═════ Stored records

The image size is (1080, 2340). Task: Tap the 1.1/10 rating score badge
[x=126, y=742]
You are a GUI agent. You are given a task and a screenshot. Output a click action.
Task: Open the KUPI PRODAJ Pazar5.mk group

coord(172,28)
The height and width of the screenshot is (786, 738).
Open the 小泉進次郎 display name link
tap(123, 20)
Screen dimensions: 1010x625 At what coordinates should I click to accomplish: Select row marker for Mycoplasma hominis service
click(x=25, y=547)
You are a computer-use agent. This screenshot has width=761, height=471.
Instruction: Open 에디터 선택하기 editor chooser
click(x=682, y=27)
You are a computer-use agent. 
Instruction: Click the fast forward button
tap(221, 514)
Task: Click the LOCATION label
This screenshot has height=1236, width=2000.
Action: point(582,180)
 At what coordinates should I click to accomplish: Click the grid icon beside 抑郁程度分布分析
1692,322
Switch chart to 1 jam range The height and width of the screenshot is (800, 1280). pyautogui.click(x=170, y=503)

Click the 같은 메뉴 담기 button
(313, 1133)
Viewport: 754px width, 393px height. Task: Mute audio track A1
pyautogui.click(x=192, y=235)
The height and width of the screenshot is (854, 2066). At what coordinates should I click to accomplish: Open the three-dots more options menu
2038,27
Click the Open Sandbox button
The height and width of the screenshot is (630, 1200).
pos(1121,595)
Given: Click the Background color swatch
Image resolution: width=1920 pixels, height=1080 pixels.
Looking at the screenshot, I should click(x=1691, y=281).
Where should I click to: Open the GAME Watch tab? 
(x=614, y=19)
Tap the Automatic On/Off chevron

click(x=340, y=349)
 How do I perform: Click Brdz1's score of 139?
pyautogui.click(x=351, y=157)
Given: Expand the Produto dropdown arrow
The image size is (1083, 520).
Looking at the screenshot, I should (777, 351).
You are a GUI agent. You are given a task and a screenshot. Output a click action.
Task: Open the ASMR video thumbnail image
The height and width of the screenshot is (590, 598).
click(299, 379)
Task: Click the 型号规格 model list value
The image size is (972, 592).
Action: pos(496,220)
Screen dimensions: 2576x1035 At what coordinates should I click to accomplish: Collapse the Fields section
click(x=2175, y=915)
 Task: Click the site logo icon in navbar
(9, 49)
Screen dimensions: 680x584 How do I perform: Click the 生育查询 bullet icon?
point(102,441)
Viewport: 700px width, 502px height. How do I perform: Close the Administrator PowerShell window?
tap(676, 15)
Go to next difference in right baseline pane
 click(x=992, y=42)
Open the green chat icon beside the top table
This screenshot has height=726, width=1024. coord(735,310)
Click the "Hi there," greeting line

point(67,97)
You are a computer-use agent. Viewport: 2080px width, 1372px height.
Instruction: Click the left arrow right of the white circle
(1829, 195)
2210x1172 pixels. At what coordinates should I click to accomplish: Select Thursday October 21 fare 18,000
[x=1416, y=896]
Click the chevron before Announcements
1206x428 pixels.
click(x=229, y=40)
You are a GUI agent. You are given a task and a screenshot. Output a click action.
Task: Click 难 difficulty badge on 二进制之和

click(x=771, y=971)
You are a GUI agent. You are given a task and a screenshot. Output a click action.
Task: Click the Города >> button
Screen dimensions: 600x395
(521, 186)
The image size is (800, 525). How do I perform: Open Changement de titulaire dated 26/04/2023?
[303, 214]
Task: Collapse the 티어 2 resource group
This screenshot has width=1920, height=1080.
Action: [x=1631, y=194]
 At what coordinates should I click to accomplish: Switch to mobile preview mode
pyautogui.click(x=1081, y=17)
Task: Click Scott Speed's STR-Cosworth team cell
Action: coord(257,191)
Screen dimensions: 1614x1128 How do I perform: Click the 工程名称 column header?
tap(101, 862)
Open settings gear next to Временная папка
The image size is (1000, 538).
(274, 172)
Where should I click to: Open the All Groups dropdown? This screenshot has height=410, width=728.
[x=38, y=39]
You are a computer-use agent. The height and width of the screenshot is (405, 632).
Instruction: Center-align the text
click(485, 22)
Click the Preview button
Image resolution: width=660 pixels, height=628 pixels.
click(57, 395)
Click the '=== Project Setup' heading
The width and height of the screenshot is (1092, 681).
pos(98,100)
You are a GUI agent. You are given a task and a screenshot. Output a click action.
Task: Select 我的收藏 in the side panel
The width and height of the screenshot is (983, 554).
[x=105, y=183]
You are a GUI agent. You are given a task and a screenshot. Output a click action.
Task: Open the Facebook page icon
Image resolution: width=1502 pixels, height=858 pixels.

══════════

Write out the lines above exactly as they appear, starting at the line that contains "Where should I click to: Open the All" and ending at the last line of the records.

Where should I click to: Open the All Groups dropdown? This screenshot has height=410, width=728.
[x=38, y=39]
You are a computer-use agent. The height and width of the screenshot is (405, 632).
Instruction: Center-align the text
click(485, 22)
Click the Preview button
Image resolution: width=660 pixels, height=628 pixels.
click(57, 395)
Click the '=== Project Setup' heading
The width and height of the screenshot is (1092, 681).
pos(98,100)
You are a GUI agent. You are given a task and a screenshot. Output a click action.
Task: Select 我的收藏 in the side panel
The width and height of the screenshot is (983, 554).
[x=105, y=183]
You are a GUI agent. You are given a task and a screenshot. Output a click action.
Task: Open the Facebook page icon
Image resolution: width=1502 pixels, height=858 pixels.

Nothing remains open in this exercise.